Also wondering if she sends away for any Lyme testing for patients...

Thanks a lot
Daffodil
 
Messages
21
Location
Scranton, PA, USA
Please let us know how you do with the brand name. My doc suggested that I start by cutting the tablets as I am also sensitive to meds. I wasn't taking the Mylan generic but the Aurobindo one. They are supposed to be okay, but each of us has our own set of reactions to fillers.

Good luck with this!

Thank-you! I was instructed by the specialist last week to take 300 mg/Zantac, 2x/day (before a meal) eat a full meal, and then take the new lower dose of (brand name) Valtrex.
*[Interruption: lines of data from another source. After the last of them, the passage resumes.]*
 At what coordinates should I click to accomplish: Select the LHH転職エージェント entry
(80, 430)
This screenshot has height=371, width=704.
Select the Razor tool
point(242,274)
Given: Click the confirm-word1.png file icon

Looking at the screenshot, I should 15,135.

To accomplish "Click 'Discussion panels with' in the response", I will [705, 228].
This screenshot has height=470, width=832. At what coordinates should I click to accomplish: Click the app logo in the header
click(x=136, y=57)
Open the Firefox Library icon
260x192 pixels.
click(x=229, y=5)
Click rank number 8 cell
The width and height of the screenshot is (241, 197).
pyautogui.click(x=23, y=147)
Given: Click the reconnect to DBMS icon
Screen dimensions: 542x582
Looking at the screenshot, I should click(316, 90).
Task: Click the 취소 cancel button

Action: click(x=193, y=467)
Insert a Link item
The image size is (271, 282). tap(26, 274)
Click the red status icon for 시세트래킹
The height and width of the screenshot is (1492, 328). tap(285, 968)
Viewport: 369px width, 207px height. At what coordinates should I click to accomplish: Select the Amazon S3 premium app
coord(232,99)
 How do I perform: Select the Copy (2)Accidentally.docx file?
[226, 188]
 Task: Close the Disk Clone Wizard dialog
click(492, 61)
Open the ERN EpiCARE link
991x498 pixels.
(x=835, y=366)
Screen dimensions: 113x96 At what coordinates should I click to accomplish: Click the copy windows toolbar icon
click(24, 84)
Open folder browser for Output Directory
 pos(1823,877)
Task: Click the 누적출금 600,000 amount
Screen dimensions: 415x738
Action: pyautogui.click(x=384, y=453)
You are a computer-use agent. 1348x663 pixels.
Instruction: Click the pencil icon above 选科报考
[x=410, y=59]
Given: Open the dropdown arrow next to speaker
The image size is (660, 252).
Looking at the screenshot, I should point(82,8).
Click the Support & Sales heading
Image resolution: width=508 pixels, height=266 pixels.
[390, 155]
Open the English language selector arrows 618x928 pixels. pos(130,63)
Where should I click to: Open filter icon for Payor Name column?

This is done to help minimize side effects, I was told... What's interesting is that honestly, I'm normally not very sensitive to meds in general. I have always seemed to tolerate the majority of prescriptions really well on the whole (especially for how many I've tried within the past decade +), I AM very sensitive to the fillers as I said before, but still... the reaction I had to the Valtrex seemed off
for me.
Specialist said he has no preference for Valtrex over Famvir.
I originally thought Valtrex would have less side effects than Famvir, but have since read that Famvir is often a more gentle choice?
 

SOC

Senior Member
Messages
7,849
I originally thought Valtrex would have less side effects than Famvir, but have since read that Famvir is often a more gentle choice?
My ME/CFS specialist tries Famvir first in most cases because it appears to be better tolerated. However, she also said that Valtrex works somewhat better for EBV so if you've taken it before and tolerated it or if you don't improve on Famvir, she uses Valtrex.

If Valtrex is giving you trouble, I'd suggest trying Famvir instead. A lot of PWME have used it successfully for EBV.

You might also consider trying a different Valtrex generic. People seem to be reporting more trouble with the brands that are blue... I don't know why. Maybe they are made by the same, slightly different, formula, or maybe it's the dye. Who knows? Another ME/CFS specialist I saw, who has been treating ME with antivirals for a very long time, said that the Mylan and one other (I forget which, maybe TEVA; it wasn't blue) seem to work better for his patients than other generic brands. As far as I know, there's no research behind these opinions, just clinical experience.
 
Messages
4
Thanks. I think I'll take the Valtrex for a month then start back on the LDN so I know how the valtrex is effecting me.
When I took Valtrex, I took 1.5g 4x a day (yes, that is 6g a day) and I did not have any ill effects from it. The other poster was correct about drinking water, especially when taking that high of a dose. I did not begin to feel any positive effects until after 4 months of taking it. One of the side effects of taking higher doses is a high MCV value in your blood tests.